▸ REQUIREMENT:
Omit the pictures and return exactly the stretch of the material below from the line with "Click Run arrow in Front Panel toolbar" through the line with "Instruction: Click base".

▸ EXTRACTED ENTRIES:

------

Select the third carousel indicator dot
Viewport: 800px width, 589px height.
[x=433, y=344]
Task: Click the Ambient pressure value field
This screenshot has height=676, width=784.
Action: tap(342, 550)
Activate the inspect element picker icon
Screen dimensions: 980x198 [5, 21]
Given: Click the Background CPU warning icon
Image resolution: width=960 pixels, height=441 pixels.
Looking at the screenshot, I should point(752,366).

------

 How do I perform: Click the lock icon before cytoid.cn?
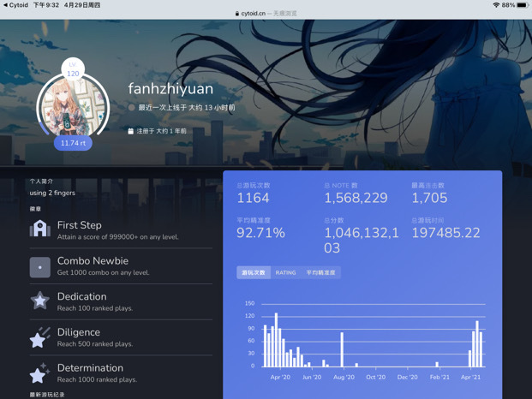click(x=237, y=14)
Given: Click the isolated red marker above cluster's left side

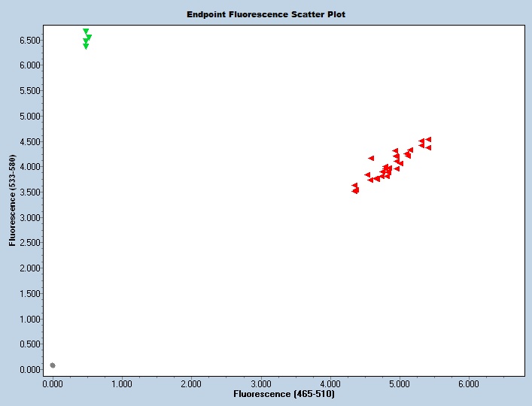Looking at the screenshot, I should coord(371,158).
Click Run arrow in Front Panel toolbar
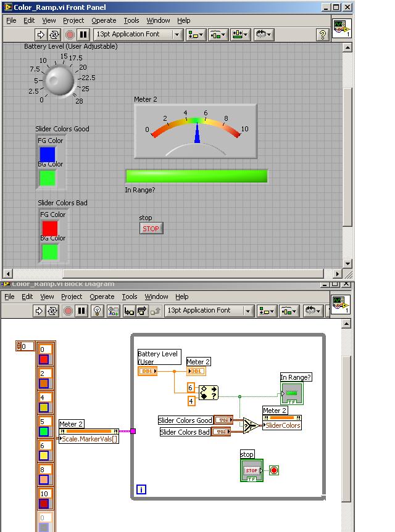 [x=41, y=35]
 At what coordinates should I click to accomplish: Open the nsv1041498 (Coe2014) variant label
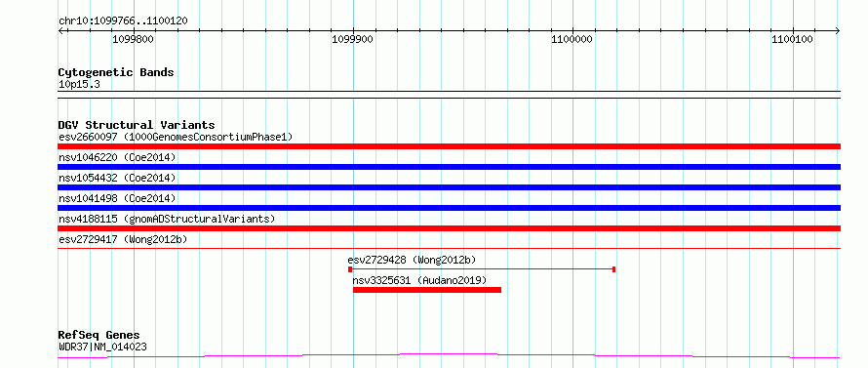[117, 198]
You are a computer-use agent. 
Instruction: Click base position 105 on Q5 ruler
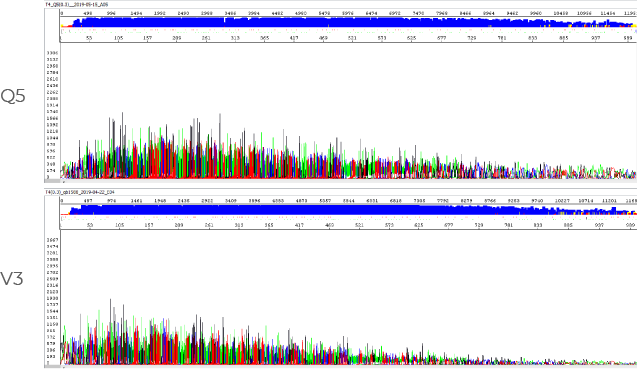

------

▸ SOLUTION:
Click Run arrow in Front Panel toolbar
 [x=41, y=35]
 At what coordinates should I click to accomplish: Open the nsv1041498 (Coe2014) variant label
[117, 198]
You are a computer-use agent. 
Instruction: Click base position 105 on Q5 ruler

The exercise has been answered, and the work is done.